■ WORK TASK ■
Once you have read the listing below, write all of it out again exactly.

■ GIVEN DATA ■
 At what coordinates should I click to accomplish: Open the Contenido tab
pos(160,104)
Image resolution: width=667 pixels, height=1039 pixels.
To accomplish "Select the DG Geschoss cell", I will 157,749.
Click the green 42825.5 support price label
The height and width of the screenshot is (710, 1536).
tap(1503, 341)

■ ANSWER TO THE PROBLEM ■
 At what coordinates should I click to accomplish: Open the Contenido tab
pos(160,104)
Image resolution: width=667 pixels, height=1039 pixels.
To accomplish "Select the DG Geschoss cell", I will 157,749.
Click the green 42825.5 support price label
The height and width of the screenshot is (710, 1536).
tap(1503, 341)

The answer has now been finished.